Ketika menggunakan Firefox 78 (ESR), YouTube sempat memberi peringatan supaya kami melakukan pembaruan. Ketika di Chrome 103 sekarang, peringatan tersebut sama sekali tidak muncul, hanya memang pada Gmail (dan dapat jadi layanan perusahaan Google/Alphabet lainnya) sempat menampilkan pop-up notifikasi berlatar warna biru sebaris kalimat yang mengindikasikan supaya kita (pengguna) menggunakan peramban yang lebih kini. Bukan masalah, mereka masih dapat diakses (alhamdulillah).
Bagaimana dengan layanan media sosial lain selain YouTube? Mohon dimaafkan, tidak Twittter/X. Sayang sekali, dominasi bermedsos kami di layanan yang dipimpin oleh Pak Elon Musk ini. Heran, Facebook, Instagram, dan Threads (dengan tampilan yang sedikit kurang berkeselarasan) masih lancar. Beberapa konten teks di Medium dan Substack masih dapat terbaca dengan baik (meskipun terasa lebih ringan bila di layanan yang diinisiasi Evan Williams). Untuk beberapa layanan nonsentralisasi (atau desentralisasi), seperti Mastodon, Bluesky, dan Nostr, hanya menyisakan Mastodon dari mas.to.

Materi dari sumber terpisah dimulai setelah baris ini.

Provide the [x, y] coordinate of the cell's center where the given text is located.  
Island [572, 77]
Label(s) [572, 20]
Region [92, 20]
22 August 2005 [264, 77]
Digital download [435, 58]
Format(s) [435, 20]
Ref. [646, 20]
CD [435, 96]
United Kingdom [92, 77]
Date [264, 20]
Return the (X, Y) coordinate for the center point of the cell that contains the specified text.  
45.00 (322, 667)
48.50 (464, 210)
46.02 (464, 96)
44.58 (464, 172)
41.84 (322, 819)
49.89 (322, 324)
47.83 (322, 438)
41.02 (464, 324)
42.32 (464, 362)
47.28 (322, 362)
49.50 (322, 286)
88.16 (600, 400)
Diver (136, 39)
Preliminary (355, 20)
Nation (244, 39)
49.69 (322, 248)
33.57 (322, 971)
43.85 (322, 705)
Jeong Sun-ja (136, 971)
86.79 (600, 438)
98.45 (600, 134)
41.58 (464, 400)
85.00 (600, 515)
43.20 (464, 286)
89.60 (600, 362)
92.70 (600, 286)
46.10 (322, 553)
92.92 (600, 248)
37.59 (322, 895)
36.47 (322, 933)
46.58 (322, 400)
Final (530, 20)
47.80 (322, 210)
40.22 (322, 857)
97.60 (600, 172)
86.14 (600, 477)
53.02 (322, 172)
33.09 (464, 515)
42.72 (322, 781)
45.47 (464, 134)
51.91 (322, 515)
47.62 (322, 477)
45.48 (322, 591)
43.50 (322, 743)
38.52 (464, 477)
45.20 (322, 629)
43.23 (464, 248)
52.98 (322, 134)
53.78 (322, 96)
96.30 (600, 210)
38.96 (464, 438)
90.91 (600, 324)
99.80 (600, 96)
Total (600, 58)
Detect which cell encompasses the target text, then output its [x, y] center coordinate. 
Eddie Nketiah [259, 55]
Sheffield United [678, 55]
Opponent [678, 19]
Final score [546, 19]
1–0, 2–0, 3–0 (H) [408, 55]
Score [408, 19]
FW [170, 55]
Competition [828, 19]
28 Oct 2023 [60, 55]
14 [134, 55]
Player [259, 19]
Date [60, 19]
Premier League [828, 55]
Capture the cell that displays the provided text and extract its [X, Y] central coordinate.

Layanan Mastodon dari Medium, yaitu me.dm, sejatinya tidak kalah serupa dapat diakses. Ya, tidak saltik, bahkan layanan utama Mastodon di mastodon.social tidak dapat termuat. Mencoba beberapa instance lainnya pun masih nihil. Begitu pula ketika menjajal layanan berbagi citra gambar/foto di dunia/mesta Fedi, yakni Pixelfed, tidak dapat teraksesi. Kami teramat bersyukur masih dapat ber-mas.to (alhamdulillah). Wallahu A’lam.
Berdasar pengalaman hari ini, kami belajar, tidak setiap hal/aktivitas harus bersama perangkat yang baru. Sepanjang perangkat lawas retro terdekat dan halal kita masih dapat terfaedahi, mengapa tidak. Hanya saja, perlu ditanamkan pada diri kami bahwa hal-hal duniawi ini tidaklah abadi. Tidak perlu memaksakan diri, sikapi dengan kesederhanaan dan kesemenjanaan.
Bagaimana kita memaslahati peralatan duniawi ini justru bisa jadi kunci kebaikan pada kehidupan hari kemudian (khair insyaallah). Semenjanakan cita, perbanyak syukur dan bahagia (atas serbaneka anugerah-Nya). Terima kasih telah membaca, semoga berfaedah. Wallahualam bissawab.